4. Pre-testing and cognitive interviewing

It is necessary to pre-test the instrument on the target population. Each module or section will be fully tested using the methodologies outlined below.

  • Pre-test respondents should include individuals representative of those who will be administered the questionnaire. For this study, dependent opioid users should be used to test the translated instruments, although such users could be drawn from sources other than those used to recruit study participants – preferably persons who would not otherwise be eligible for the main study.
  • Pre-test respondents should number 10 minimum for each section. They should represent males and females from all age groups (18 years of age and older) and different socioeconomic groups.
  • Pre-test respondents should be administered the instrument and be systematically debriefed. This debriefing should ask respondents what they thought the question was asking, whether they could repeat the question in their own words, what came to their mind when they heard a particular phrase or term. It should also ask them to explain how they choose their answer. These questions should be repeated for each item.
  • The answers to these questions should be compared to the respondent’s actual responses to the instrument for consistency.
  • Respondents should also be asked about any word they did not understand as well as any word or expression that they found unacceptable or offensive.
  • Finally, when alternative words or expressions exist for one item or expression, the pre-test respondent should be asked to choose which of the alternatives conforms better to their usual language.
  • This information is best accomplished by in-depth personal interviews although the organization of a focus group may be an alternative.
  • It is very important that these interviews be conducted by an experienced interviewer.

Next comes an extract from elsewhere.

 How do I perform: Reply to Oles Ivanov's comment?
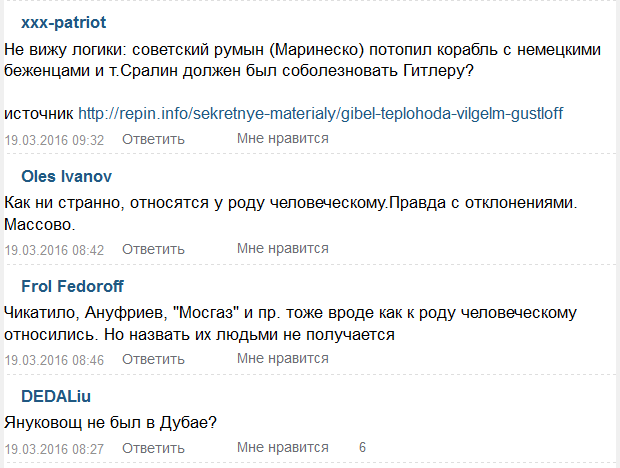tap(154, 249)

A written report of the pre-testing exercise, together with selected information regarding the participating individuals should also be provided.

5. Final version

The final version of the instrument in the target language should be the result of all the iterations described above. It is important that a serial number (e.g. 1.0) be given to each version. Instructions for providing the electronic version of the final translated instrument to WHO will be provided.

6. Documentation

All the cultural adaptation procedures should be traceable through the appropriate documents. These include, at the least:

  • initial forward version;
  • a summary of recommendations by the expert panel;
  • the back-translation;
  • a summary of problems found during the pre-testing of the instrument and the modifications proposed; and
  • the final version.

It is also necessary to describe the samples used in this process (i.e. the composition of the expert panel and the pre-test respondent samples). For the latter, the number of individuals as well as their basic characteristics should be described, as appropriate.